• Assignment:
Please take the records that follow and repeat exactly the lines starting with the line with "This screenshot has width=1920, height=938." and going on through the line with "Click the Share (分享) icon at top right".

• Stored items:
◇ ◇ ◇

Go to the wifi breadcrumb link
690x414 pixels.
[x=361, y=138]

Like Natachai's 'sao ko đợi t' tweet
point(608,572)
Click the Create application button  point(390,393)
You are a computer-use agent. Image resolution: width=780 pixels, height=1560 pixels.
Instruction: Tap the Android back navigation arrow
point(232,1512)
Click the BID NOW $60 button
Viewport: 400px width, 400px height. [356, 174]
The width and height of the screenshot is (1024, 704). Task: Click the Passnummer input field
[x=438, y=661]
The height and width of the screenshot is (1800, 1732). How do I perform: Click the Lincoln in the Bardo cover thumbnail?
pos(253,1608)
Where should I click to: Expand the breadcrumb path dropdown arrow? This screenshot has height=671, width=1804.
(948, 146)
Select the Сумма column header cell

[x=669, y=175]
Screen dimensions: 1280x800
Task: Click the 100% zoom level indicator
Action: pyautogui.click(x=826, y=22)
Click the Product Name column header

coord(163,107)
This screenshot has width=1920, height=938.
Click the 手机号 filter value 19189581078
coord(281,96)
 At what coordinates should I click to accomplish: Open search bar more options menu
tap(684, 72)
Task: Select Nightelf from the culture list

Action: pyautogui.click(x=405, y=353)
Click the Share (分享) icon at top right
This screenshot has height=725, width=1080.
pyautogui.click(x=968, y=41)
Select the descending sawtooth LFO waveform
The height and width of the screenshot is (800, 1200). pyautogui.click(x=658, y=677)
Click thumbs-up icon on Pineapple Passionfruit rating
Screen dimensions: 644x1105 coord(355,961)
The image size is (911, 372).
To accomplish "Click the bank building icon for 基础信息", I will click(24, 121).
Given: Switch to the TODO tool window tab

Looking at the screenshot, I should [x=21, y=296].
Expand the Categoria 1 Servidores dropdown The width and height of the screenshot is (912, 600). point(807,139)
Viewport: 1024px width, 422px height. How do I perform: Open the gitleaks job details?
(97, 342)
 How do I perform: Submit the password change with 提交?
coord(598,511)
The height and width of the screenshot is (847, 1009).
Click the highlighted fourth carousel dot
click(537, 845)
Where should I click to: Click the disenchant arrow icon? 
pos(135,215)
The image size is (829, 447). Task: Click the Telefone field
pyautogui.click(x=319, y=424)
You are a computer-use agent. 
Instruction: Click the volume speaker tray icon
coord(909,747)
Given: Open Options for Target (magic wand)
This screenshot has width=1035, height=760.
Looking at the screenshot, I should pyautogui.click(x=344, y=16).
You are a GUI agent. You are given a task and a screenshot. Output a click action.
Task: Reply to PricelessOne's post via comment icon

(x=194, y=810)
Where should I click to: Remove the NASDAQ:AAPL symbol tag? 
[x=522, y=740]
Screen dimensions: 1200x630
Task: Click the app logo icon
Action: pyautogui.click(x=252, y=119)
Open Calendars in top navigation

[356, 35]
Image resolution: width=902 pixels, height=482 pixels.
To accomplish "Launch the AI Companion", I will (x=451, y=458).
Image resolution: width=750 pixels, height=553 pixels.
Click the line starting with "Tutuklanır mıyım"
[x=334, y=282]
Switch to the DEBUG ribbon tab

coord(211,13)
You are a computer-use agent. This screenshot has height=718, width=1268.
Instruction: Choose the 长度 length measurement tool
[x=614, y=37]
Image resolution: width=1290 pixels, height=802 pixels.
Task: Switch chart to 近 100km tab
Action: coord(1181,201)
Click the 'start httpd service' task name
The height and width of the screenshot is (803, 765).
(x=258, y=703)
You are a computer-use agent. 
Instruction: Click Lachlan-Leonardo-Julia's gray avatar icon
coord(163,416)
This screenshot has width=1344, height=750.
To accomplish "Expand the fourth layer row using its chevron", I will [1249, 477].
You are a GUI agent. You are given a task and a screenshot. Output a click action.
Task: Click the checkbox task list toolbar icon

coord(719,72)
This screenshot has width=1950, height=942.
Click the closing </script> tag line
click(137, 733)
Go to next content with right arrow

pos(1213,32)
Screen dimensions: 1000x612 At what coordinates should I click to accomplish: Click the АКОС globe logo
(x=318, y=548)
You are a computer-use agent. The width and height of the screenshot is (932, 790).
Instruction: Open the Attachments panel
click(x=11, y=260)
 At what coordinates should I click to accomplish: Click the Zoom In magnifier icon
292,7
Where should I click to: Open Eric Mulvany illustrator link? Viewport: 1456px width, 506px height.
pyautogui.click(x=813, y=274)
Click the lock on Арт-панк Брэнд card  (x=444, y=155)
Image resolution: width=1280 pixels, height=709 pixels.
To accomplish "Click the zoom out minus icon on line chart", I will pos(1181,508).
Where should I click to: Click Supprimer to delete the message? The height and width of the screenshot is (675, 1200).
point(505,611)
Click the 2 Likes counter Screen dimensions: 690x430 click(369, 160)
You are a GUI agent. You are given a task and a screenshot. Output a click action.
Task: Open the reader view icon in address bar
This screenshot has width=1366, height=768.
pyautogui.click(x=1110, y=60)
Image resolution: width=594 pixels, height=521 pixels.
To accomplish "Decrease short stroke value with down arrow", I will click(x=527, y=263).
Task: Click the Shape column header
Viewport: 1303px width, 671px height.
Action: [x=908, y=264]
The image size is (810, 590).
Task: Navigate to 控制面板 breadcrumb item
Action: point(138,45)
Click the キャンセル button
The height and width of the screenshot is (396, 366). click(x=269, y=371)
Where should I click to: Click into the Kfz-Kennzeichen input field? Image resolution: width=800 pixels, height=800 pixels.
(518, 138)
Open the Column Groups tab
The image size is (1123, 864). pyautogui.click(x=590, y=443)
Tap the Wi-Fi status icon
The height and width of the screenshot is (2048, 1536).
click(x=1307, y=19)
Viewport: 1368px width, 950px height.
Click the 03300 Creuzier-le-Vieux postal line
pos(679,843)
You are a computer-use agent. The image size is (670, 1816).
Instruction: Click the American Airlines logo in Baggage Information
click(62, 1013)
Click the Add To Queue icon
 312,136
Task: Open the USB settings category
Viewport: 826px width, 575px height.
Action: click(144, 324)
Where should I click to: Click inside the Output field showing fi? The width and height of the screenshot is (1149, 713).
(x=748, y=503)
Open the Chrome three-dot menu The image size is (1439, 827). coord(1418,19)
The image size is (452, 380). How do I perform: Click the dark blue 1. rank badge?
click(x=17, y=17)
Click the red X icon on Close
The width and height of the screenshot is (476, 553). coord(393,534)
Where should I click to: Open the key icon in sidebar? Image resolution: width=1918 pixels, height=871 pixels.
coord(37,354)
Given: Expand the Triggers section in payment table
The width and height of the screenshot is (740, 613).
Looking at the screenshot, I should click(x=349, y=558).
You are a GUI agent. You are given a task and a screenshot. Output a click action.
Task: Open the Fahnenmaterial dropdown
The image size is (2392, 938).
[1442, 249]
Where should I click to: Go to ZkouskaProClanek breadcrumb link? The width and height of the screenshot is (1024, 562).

◇ ◇ ◇

• Your solution:
This screenshot has width=1920, height=938.
Click the 手机号 filter value 19189581078
coord(281,96)
 At what coordinates should I click to accomplish: Open search bar more options menu
tap(684, 72)
Task: Select Nightelf from the culture list

Action: pyautogui.click(x=405, y=353)
Click the Share (分享) icon at top right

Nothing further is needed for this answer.